Deciphering strand-asymmetrically modified CpG dyads in the DNA double-helix

Abstract

Alle Lebewesen müssen dafür Sorge tragen, in ihrem umfangreichen Erbgut die gerade für sie überlebensnotwendigen Gene von denen zu unterscheiden, die nicht gebraucht werden. Insbesondere mehrzellige Organismen müssen diesen Prozess zellspezifisch koordinieren, trotz dessen, dass hier dieselbe Erbinformation in allen Zellen des Individuums vorliegt. Ein Mechanismus, welcher diesem Zwecke dient, ist die Modifikation von DNA-Nukleobasen, den Bausteinen des Trägers der Erbinformation.

In Säugetieren wie Mensch und Maus kommt hierbei der Methylierung der DNA-Nukleobase Cytosin am Kohlenstoffatom C5 des Pyrimidinrings eine besondere Rolle zu. Sie findet auf beiden Strängen der DNA-Doppelhelix innerhalb des kurzen Sequenzpalindroms CpG statt und trägt entscheidend dazu bei, dass hier ortsspezifisch andere molekulare Interaktionen für die Expression der Erbinformationen notwendig werden. Da das Produkt 5-Methylcytosin für weitere enzymatische Modifikationen wie der Oxidation zu 5-Hydroxymethylcytosin, 5-Formylcytosin oder 5-Carboxycytosin zur Verfügung steht, können unterschiedliche Kombinationen dieser Cytosinderivate mit gänzlich einzigartigen chemischen Eigenschaften an den komplementären CpG-Paaren im DNA-Doppelstrang vorliegen. Ein Aspekt, der unter dem Gesichtspunkt der epigenetischen Funktion dieser Derivate in Ermangelung technologischer Innovation sie in natürlichem Chromatin zu untersuchen, bislang kaum erschlossen werden konnte. Inwiefern es nun möglich ist, solche Strang-symmetrischen oder Strang-asymmetrischen Kombinationen von Cytosinderivaten in diesen CpG-Paaren auf molekularer Ebene in der DNA-Doppelhelix zu erkennen und somit gegebenenfalls zu entschlüsseln, ist Gegenstand der vorliegenden Arbeit.

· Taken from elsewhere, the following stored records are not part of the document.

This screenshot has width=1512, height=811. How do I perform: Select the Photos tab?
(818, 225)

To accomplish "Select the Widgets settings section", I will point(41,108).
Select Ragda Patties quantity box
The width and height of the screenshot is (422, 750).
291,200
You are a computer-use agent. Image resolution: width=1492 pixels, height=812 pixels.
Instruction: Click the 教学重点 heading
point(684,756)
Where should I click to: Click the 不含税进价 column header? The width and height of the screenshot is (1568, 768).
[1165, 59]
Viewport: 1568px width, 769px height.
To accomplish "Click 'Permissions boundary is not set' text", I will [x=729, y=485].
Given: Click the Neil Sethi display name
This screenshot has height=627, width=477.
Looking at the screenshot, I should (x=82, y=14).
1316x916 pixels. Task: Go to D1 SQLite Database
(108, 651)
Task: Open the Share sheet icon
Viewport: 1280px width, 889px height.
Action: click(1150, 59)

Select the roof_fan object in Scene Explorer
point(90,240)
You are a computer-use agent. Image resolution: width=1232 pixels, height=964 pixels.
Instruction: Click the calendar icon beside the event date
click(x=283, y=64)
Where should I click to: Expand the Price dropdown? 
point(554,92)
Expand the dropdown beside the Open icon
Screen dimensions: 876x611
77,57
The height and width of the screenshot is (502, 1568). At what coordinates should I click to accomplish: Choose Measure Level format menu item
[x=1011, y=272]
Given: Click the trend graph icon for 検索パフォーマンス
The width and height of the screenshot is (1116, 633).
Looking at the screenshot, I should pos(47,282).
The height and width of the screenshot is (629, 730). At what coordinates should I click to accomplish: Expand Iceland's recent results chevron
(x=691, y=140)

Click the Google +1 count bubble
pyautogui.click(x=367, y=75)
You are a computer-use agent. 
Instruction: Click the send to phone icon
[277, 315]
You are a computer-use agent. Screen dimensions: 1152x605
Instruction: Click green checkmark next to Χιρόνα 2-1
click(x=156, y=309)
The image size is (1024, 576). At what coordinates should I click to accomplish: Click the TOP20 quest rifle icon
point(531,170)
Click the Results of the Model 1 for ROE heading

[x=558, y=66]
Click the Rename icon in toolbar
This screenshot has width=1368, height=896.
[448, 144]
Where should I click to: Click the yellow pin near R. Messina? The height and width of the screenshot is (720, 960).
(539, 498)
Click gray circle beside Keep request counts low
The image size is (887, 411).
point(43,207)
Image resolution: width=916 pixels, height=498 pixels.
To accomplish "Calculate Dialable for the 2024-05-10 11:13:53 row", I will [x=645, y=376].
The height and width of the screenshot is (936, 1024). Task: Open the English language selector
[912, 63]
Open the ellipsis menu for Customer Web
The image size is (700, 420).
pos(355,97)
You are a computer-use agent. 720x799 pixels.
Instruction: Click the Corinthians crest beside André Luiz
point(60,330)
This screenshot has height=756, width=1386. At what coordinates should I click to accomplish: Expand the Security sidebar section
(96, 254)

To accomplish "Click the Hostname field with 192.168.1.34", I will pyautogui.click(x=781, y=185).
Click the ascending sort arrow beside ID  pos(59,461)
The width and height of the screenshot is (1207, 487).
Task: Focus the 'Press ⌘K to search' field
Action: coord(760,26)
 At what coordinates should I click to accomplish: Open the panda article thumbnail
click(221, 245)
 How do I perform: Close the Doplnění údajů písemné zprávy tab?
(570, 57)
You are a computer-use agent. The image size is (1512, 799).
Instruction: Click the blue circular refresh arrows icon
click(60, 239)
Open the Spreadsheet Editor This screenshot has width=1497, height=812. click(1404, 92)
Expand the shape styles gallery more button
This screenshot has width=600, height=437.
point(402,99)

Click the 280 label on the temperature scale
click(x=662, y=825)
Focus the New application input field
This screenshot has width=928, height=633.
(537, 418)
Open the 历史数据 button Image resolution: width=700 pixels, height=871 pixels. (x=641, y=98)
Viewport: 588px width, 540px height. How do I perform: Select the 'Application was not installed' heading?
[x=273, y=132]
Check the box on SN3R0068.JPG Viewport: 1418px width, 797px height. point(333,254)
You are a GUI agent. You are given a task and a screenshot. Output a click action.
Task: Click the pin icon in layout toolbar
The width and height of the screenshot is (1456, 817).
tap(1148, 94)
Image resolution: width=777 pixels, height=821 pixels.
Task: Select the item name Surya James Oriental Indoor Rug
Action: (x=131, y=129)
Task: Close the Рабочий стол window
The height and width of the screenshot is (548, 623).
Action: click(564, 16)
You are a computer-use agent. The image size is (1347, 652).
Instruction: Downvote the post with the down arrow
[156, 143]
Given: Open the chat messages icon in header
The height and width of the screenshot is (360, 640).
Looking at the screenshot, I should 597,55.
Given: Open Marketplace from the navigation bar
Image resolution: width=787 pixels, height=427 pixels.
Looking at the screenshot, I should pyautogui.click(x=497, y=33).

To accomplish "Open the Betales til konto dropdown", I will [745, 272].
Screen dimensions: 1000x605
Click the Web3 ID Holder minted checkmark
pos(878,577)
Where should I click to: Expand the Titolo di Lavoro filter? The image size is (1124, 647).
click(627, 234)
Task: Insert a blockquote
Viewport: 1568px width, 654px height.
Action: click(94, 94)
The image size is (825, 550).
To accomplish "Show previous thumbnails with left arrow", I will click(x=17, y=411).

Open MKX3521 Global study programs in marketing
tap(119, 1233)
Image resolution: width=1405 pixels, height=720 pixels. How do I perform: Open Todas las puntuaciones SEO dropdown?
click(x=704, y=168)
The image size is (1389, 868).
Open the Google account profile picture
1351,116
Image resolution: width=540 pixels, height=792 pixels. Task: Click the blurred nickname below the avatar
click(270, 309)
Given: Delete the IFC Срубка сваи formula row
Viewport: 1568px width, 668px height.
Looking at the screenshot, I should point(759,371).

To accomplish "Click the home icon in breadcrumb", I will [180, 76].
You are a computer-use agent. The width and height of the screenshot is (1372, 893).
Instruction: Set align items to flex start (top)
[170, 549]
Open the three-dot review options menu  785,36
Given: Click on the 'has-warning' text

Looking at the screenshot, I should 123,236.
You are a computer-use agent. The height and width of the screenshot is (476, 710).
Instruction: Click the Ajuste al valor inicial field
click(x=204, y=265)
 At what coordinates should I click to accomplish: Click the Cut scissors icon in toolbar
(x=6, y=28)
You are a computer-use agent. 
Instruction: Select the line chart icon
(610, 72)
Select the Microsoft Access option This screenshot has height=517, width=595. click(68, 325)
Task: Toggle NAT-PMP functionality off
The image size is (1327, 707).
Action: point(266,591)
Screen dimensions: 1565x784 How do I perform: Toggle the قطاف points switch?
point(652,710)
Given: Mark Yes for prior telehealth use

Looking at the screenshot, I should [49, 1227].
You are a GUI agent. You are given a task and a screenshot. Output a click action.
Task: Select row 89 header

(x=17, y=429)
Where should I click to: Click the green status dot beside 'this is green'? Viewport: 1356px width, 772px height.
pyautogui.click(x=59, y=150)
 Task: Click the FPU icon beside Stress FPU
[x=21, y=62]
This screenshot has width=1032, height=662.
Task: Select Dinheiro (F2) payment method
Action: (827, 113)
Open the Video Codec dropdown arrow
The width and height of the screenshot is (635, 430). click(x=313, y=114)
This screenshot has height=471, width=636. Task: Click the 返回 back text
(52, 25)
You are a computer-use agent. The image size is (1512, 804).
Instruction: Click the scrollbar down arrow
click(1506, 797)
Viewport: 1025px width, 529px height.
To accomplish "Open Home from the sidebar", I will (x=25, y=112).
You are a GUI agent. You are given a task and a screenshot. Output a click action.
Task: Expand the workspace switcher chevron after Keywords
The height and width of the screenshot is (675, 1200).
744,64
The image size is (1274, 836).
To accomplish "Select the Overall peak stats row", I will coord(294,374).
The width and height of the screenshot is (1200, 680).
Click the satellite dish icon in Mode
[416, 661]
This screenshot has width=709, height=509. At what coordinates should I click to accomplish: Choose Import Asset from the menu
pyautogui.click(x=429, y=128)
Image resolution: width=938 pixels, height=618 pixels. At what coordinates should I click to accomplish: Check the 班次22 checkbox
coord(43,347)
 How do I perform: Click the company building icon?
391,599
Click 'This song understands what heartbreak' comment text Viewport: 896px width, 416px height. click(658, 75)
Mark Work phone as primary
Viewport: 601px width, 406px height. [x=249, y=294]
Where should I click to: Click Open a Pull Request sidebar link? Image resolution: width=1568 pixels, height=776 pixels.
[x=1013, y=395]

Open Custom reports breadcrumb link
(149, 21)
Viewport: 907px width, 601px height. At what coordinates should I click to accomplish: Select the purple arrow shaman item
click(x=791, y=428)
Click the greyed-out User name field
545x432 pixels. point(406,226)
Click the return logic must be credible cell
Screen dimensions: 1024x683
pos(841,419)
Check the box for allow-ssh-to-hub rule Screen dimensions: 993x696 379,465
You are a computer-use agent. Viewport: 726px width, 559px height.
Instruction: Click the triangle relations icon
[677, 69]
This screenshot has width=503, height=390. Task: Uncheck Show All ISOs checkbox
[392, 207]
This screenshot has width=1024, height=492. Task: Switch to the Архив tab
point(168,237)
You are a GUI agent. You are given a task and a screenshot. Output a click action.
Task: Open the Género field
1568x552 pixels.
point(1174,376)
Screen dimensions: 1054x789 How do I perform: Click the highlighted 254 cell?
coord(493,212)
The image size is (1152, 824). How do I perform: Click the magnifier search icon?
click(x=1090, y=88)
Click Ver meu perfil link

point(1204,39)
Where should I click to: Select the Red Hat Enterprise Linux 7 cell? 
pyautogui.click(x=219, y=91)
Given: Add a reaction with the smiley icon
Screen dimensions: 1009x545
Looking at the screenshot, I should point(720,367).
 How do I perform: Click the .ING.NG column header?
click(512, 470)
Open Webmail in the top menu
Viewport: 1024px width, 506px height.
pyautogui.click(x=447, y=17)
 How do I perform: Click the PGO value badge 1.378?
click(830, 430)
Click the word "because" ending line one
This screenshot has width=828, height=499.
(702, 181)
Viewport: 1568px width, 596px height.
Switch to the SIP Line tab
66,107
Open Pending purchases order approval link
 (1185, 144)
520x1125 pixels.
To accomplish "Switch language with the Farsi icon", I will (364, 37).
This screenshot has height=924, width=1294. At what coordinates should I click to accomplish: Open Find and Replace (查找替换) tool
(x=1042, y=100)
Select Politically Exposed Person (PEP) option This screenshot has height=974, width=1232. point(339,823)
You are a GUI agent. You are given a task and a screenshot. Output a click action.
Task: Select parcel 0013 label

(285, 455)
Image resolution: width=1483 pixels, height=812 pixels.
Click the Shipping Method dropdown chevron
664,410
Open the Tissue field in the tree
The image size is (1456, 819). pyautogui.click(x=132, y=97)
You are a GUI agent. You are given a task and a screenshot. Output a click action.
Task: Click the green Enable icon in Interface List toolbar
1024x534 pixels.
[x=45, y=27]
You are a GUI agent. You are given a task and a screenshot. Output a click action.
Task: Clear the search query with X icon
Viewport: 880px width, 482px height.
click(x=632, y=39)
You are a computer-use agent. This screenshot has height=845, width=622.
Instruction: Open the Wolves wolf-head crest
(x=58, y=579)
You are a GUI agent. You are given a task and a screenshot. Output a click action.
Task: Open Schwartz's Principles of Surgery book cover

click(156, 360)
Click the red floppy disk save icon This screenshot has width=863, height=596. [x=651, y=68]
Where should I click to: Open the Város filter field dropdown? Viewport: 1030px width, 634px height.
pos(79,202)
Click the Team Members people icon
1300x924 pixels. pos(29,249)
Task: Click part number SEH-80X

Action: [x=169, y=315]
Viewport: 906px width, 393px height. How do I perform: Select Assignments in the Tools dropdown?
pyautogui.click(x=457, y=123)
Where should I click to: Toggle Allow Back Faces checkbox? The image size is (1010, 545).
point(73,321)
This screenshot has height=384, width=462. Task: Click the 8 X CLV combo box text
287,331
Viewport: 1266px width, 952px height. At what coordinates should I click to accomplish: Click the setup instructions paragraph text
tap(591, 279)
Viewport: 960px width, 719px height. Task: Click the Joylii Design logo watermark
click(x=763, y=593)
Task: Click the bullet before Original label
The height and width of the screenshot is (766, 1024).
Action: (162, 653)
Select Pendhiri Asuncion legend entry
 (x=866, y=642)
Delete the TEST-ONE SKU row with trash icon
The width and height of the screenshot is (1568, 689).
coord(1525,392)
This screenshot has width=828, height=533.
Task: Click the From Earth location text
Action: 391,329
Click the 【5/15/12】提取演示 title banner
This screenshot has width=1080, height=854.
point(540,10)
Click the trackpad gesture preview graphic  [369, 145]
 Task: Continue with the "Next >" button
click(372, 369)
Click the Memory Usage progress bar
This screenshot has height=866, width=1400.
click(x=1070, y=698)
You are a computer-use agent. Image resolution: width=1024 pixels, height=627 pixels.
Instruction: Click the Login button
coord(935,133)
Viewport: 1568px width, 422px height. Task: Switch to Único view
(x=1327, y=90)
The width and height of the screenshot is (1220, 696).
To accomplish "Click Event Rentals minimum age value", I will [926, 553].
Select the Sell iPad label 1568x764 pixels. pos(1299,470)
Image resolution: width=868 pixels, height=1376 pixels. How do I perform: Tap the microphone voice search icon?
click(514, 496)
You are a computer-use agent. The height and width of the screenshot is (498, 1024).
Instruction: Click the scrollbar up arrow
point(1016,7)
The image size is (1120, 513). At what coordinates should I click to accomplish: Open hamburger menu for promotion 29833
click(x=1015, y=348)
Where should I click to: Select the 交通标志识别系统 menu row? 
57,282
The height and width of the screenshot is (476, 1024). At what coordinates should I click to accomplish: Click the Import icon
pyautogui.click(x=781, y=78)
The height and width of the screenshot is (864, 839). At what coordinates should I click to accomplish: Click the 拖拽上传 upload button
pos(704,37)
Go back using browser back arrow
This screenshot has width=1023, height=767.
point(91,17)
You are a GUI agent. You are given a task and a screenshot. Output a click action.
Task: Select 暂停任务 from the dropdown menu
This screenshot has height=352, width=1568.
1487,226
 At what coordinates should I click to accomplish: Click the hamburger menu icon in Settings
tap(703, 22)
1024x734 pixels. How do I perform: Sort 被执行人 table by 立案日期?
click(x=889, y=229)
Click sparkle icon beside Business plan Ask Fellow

Ausgehend von verschiedenen Homologen einer Proteindomäne, welche symmetrisch methylierte CpG-Paare erkennen, den Methyl-CpG-bindenden Domänen (MBD), wurden aufgrund struktureller Erwägungen und funktionaler Studien der MBD–DNA-Binding, degenerierte Proteinvariantenbibliotheken erstellt. Mithilfe eines hierfür eigens entwickelten Hochdurchsatzverfahrens gelang es, Varianten zu identifizieren, die nahezu selektiv eine aus fünfzehn Paarungen obiger Cytosinderivate im DNA-Doppelstrang erkennen. Neben allgemeinen Substitutionsprofilen für verschiedene Paarungen wurden im Speziellen mehrere MBD-Varianten entdeckt, die eine neue, natürlicherweise nicht vorhandene Selektivität für 5-Hydroxymethyl- und 5-Carboxymethylcytosin-haltige CpG-Paarungen aufwiesen. Aus der weiteren biochemischen und strukturellen Charakterisierung der Bindespezifität konnten einige Erkenntnisse über die molekulare Erkennung Strang-asymmetrisch modifizierter CpG-Paarungen gewonnen werden, welche in Zukunft als Schlüssel dienen können, die epigentische Funktion der Cytosinmodifizierung im humanen Genom mithilfe solcher speziell auf sie zugeschnittenen Sonden zu entschlüsseln.